WORK TO COMPLETE: From the entries below, transcribe exactly the lines between the line holding "anzivino (601, 1582)" and the line holding "Zdravé stravovanie (198, 2109)", inclusive; skip all other lines.

* * * *

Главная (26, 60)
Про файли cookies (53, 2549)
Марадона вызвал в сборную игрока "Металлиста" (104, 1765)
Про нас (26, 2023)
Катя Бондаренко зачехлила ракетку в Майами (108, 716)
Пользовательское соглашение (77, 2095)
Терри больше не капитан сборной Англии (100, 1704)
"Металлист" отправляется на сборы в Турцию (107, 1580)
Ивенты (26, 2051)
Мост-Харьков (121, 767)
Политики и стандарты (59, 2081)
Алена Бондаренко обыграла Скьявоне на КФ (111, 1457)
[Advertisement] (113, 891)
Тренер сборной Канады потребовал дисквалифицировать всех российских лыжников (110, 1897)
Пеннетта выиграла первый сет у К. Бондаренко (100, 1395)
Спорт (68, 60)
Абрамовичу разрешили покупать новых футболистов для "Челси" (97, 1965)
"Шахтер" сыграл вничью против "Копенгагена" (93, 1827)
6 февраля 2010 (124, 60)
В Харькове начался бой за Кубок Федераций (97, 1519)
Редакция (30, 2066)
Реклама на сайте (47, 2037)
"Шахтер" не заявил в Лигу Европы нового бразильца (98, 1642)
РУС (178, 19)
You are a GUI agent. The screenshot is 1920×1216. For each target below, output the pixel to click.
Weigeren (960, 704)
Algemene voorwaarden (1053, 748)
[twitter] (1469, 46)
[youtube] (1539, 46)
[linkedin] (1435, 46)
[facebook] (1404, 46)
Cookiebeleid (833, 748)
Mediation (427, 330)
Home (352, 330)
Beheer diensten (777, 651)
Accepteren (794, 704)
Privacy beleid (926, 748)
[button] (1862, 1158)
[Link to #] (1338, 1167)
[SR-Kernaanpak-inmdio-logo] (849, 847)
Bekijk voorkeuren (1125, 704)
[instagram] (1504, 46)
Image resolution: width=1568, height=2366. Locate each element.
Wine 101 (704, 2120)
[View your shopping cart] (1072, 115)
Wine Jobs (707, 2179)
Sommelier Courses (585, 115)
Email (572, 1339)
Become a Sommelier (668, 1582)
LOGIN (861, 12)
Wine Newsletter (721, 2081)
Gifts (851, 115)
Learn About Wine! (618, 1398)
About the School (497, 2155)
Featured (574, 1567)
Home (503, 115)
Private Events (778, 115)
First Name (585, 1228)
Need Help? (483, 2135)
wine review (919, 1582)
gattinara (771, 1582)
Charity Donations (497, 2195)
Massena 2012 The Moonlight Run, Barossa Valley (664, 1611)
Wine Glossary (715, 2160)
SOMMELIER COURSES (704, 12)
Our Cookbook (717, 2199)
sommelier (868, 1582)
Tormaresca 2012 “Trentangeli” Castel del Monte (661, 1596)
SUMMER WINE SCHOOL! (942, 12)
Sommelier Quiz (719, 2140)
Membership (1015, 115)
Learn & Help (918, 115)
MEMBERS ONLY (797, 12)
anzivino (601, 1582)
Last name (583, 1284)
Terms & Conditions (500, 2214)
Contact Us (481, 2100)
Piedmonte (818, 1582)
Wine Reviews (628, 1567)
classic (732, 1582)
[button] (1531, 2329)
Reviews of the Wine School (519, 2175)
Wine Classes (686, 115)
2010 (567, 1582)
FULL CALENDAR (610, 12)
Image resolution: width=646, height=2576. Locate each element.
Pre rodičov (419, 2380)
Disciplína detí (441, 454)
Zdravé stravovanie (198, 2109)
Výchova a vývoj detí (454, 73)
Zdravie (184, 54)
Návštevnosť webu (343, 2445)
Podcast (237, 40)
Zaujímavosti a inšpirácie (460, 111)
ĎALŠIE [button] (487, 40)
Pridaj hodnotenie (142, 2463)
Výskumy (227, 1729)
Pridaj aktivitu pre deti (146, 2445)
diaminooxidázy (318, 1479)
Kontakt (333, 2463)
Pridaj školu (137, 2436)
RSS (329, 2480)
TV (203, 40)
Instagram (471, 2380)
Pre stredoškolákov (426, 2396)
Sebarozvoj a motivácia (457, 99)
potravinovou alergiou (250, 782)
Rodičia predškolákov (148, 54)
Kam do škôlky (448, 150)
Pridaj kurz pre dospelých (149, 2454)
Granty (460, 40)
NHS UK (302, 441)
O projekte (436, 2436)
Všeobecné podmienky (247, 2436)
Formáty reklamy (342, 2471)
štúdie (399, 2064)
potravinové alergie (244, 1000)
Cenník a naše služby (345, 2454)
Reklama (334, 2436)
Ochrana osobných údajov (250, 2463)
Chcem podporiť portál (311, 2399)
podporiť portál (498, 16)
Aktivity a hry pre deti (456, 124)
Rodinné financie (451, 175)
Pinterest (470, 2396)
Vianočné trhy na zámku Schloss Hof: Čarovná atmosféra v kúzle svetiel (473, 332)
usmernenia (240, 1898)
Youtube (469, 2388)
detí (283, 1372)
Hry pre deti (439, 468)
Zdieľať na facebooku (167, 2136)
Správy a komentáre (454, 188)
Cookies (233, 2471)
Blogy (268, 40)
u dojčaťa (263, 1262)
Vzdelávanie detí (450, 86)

* * * *

TASK RESULT:
anzivino (601, 1582)
Last name (583, 1284)
Terms & Conditions (500, 2214)
Contact Us (481, 2100)
Piedmonte (818, 1582)
Wine Reviews (628, 1567)
classic (732, 1582)
[button] (1531, 2329)
Reviews of the Wine School (519, 2175)
Wine Classes (686, 115)
2010 (567, 1582)
FULL CALENDAR (610, 12)
Image resolution: width=646, height=2576. Locate each element.
Pre rodičov (419, 2380)
Disciplína detí (441, 454)
Zdravé stravovanie (198, 2109)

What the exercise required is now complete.